Ayrıca, beynimizin enerjiyi yönetmek için yeni yollar geliştirmek zorunda kaldığı anlaşılıyor. PLoS ONE'da sonuçları birkaç yıl önce yayınlanan bir araştırmada, beynimizin birçok alanında (yani vücudumuzun diğer maddelerden enerjinin çıkarılmasına müdahale etmek için kullanılan moleküllerin) kullanıldığı metabolitlerin kanıtlandığı kanıtlandı. ) diğer primat türlerininkilerden çok daha hızlı bir oranda gelişti. Öte yandan, aynı araştırmada, türler arasındaki büyüklük farkının etkisinin ortadan kaldırılmasının, bizim çalışılan diğer nesli tükenmiş olmayan maymunların yarısı kadar güçlü olduğu gözlenmiştir..
Daha büyük beyin enerji tüketimi
Diğer büyük organizmalarla aynı vücut sağlamlığına sahip olmadığımızdan, baş seviyesindeki bu daha yüksek tüketim, tüm vücudu kullanarak enerji kaynaklarını bulma yollarının sürekli olarak dengelenmesi gerekir..
Bu nedenle evrim dönüşü olmayan bir sokaktayız: yok olmak istemiyorsak, çevremizin değişen zorluklarıyla yüzleşmenin yeni yollarını aramayı bırakamayız. paradoksal, bize gücümüzü çalan aynı organı sağladığını planlama ve hayal etme yeteneğine bağlıyız..

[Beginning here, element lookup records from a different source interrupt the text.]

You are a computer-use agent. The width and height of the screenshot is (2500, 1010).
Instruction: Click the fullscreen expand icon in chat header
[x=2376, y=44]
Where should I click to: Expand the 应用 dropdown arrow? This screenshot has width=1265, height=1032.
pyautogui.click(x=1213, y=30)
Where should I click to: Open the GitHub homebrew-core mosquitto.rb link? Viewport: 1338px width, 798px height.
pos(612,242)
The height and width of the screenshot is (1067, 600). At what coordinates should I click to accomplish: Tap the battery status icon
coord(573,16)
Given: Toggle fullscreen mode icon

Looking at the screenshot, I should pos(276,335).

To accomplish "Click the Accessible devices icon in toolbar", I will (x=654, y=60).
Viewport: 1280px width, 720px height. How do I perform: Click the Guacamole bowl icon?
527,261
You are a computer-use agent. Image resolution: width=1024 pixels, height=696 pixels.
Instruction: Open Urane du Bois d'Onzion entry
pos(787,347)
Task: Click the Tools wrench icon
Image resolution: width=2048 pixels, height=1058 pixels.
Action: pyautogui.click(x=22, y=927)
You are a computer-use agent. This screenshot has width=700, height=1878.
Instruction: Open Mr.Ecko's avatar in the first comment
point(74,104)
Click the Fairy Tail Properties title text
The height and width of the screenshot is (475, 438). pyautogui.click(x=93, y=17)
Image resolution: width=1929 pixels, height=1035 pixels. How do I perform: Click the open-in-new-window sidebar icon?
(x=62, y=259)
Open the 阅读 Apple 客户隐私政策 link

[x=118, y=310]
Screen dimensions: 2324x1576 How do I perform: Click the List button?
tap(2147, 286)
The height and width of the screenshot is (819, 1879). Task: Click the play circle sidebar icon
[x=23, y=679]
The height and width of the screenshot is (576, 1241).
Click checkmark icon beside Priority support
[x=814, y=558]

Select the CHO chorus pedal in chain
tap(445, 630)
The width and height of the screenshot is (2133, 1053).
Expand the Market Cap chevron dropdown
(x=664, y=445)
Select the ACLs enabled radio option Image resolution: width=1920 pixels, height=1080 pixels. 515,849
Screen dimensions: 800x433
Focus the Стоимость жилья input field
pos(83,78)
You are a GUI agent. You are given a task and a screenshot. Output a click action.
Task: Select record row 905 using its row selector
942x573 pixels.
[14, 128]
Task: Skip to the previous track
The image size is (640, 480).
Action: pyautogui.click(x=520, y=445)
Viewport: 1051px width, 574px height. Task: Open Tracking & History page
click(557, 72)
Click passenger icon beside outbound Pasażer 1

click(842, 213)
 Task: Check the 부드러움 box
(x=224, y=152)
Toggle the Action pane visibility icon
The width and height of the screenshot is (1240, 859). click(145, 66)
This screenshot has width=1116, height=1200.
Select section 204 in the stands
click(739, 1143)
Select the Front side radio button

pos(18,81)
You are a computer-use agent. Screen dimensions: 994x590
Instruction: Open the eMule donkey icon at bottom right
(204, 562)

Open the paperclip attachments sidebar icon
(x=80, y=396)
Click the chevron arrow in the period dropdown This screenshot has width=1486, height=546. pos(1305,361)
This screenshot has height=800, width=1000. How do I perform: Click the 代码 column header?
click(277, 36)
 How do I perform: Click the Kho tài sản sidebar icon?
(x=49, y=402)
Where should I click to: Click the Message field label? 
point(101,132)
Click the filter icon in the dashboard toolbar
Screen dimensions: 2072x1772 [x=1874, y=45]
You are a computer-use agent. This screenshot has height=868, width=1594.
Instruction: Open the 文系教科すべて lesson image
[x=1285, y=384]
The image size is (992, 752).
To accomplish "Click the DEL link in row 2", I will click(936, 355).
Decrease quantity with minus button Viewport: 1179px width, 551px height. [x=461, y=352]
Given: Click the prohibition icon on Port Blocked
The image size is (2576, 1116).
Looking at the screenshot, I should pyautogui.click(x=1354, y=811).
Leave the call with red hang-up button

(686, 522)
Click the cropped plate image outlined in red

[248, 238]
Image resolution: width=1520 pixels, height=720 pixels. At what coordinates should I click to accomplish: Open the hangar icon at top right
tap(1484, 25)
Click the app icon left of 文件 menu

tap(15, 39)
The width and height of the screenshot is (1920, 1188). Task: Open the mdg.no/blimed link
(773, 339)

- Belki de ilgileniyorsunuz: "İnsan zekası teorileri"
Bibliyografik referanslar:
- Aiello, L.C., Wheeler, P. (1995). Pahalı doku hipotezi: insanda beyin ve sindirim sistemi ve primat evrimi. Güncel Antropoloji, 36, s. 199 - 221.
- Arsuaga, J. L. ve Martinez, I. (1998). Seçilen türler: insan evriminin uzun yürüyüşü. Madrid: Gezegen Baskıları.
- Bozek, K., Wei, Y., Yan, Z., Liu, X., Xiong, J., Sugimoto, M. ve ark. (2014). İnsan Kasının ve Beyin Metabolomlarının Olağanüstü Evrimsel Ayrışması İnsanın Bilişsel ve Fiziksel Eşsizliği ile Paralellikler. Plos Biyolojisi, 12 (5), e1001871.